Nicht der Sieger, aber sicherlich die glücklichste Partei der
Wahlnacht war Labour. Die größte Oppositionspartei konnte ihre
Mandate und ihren Stimmanteil deutlich erhöhen – ein triumphaler
Erfolg für den umstrittenen Herausforderer Jeremy Corbyn. Er hat
demonstriert, dass mit einem Programm der Hoffnung selbst die
abtrünnig gewordenen Labour-Wähler in Nordengland, die vor zwei
Jahren von Ukip abgeworben wurden, wieder zurückgeholt werden können.
Und die Mobilisierung der Jungwähler, die Corbyn gelang, macht
Hoffnung auf eine Revitalisierung der politischen Debatten im
Königreich. Doch insgesamt ist das Ergebnis der vorgezogenen
Neuwahlen ein ziemlicher Scherbenhaufen. Eine geschwächte
Regierungschefin.
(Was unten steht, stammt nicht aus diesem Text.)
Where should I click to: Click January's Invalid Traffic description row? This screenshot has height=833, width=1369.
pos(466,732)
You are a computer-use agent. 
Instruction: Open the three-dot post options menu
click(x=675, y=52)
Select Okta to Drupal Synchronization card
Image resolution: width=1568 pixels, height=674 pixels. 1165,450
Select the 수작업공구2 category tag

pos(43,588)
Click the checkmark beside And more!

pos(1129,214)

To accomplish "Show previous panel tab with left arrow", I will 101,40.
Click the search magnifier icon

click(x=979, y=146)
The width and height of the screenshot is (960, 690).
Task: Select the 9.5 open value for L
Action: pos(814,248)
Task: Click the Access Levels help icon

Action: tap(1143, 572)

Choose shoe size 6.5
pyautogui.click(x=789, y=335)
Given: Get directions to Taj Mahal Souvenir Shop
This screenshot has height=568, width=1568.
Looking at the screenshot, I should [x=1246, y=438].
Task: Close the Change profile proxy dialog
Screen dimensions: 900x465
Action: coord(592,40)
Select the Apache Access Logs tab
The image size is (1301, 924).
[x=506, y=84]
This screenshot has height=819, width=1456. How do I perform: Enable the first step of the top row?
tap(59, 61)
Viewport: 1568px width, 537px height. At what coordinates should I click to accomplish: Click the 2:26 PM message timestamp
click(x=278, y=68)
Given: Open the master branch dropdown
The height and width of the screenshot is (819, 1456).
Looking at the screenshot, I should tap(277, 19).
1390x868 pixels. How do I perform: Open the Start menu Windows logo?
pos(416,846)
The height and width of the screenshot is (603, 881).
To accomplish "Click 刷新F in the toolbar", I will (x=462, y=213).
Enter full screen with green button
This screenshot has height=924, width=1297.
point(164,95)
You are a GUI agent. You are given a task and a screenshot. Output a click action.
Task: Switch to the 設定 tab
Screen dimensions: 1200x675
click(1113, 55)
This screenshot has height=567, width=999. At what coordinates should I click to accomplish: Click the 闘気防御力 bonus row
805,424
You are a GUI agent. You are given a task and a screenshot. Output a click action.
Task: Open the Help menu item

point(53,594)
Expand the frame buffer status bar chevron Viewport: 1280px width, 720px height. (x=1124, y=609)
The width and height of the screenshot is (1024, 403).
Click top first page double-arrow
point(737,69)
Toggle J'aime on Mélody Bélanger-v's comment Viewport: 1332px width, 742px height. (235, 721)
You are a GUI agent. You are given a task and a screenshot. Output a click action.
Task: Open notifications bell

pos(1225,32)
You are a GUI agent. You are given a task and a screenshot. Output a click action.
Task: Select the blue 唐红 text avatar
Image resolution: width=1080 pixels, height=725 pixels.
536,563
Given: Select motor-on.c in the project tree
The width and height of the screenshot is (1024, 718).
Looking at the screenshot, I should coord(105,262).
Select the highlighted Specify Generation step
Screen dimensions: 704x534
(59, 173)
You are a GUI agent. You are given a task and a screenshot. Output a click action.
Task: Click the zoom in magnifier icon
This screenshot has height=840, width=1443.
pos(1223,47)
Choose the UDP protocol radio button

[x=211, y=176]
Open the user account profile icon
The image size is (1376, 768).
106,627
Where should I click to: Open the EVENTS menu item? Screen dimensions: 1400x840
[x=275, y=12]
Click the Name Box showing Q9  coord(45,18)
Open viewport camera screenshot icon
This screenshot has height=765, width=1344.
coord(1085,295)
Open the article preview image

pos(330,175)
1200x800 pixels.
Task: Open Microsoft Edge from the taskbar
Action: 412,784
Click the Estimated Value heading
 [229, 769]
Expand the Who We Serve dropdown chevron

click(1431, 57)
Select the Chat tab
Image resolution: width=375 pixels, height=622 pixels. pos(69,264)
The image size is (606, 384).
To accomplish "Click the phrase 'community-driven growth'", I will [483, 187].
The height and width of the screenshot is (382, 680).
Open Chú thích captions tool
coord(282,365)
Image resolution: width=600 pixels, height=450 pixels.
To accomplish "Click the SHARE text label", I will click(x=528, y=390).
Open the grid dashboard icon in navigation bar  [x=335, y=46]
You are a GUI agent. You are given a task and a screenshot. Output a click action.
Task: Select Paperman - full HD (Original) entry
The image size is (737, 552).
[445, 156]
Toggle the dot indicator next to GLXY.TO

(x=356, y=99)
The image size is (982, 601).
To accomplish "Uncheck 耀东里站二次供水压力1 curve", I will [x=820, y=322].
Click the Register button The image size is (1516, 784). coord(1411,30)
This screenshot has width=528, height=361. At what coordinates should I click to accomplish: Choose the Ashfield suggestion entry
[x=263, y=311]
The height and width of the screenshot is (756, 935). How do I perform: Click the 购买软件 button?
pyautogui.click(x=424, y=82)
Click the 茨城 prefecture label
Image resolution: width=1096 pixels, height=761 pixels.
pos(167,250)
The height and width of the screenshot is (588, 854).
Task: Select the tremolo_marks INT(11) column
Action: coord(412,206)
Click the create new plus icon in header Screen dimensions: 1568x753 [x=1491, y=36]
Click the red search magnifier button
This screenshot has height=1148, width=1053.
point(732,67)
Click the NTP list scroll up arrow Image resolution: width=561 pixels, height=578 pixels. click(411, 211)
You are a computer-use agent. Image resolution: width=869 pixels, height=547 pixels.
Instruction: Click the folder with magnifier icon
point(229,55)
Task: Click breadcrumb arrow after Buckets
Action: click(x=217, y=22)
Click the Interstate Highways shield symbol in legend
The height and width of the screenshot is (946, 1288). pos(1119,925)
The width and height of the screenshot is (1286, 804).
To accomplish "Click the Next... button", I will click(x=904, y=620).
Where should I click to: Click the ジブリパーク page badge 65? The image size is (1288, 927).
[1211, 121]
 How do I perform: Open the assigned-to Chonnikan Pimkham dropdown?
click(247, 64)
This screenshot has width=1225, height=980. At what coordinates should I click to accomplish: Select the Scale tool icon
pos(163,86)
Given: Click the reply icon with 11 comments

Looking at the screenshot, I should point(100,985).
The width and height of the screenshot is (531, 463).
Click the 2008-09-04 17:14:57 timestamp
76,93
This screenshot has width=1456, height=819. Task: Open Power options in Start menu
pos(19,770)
Unstabile Mehrheitsverhältnisse. Ein unklarer
Brexit-Kurs. Und vor allem: Ein zerrissenes Land. Großbritannien ist
gespalten zwischen jung und alt, Brexit-Fans und Europafreunden,
englischen und schottischen Nationalisten und urbanen Zentren, wo
Labour deutlich dominiert, und Rest-England, wo die Konservativen den
Ton angeben. Statt für klare Verhältnisse hat Theresa May für eine
neue Unübersichtlichkeit gesorgt. Und das in Zeiten, wo die
Wirtschaft die ersten negativen Konsequenzen des Brexit verspürt.
Unglücklicher hätte diese Wahl für das Land kaum ausgehen können.